Every record below is to be copied exactly, with its images omitted.

Screenshot grounding data

--- START ---

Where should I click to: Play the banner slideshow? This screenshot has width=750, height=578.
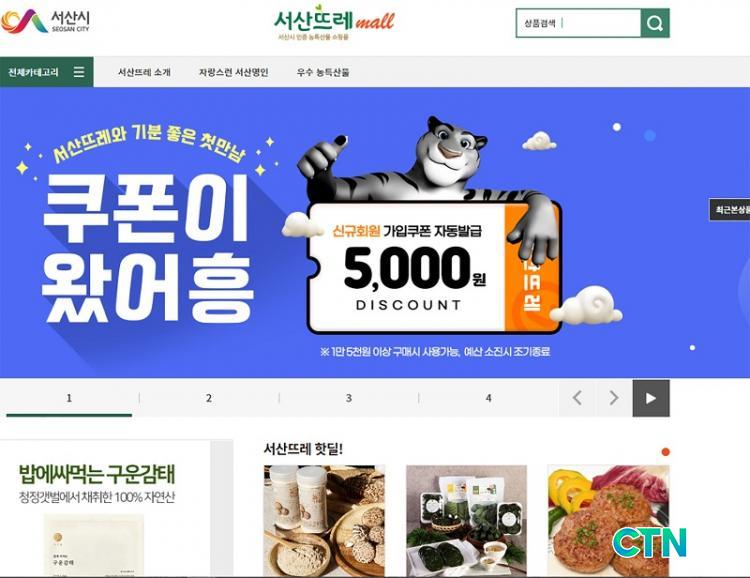[x=651, y=398]
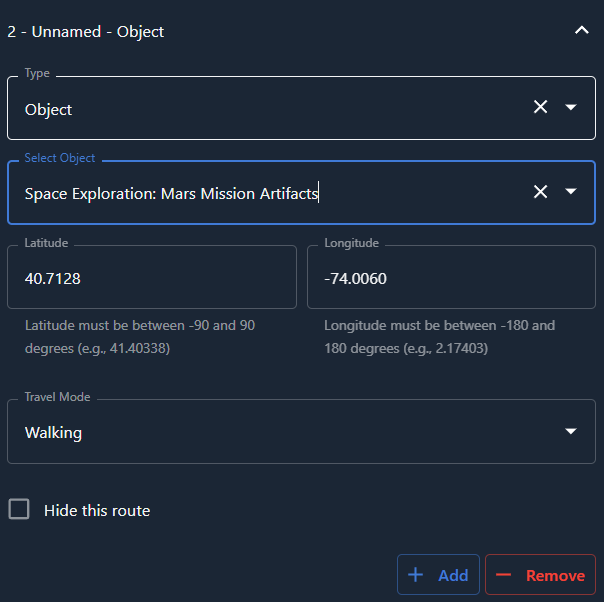The image size is (604, 602).
Task: Click the Object value in Type field
Action: click(x=49, y=109)
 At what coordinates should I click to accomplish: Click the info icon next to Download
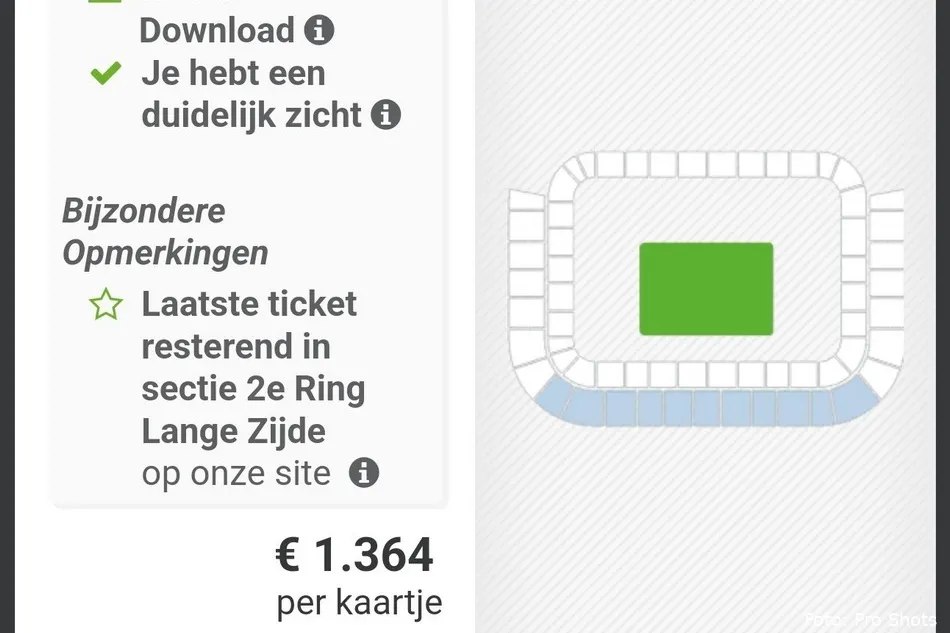[x=318, y=30]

--- END ---

→ **ANSWER TO THIS PROBLEM**
Where should I click to: Play the banner slideshow? This screenshot has width=750, height=578.
[x=651, y=398]
The image size is (604, 602).
Task: Click the Object value in Type field
Action: click(x=49, y=109)
 At what coordinates should I click to accomplish: Click the info icon next to Download
[x=318, y=30]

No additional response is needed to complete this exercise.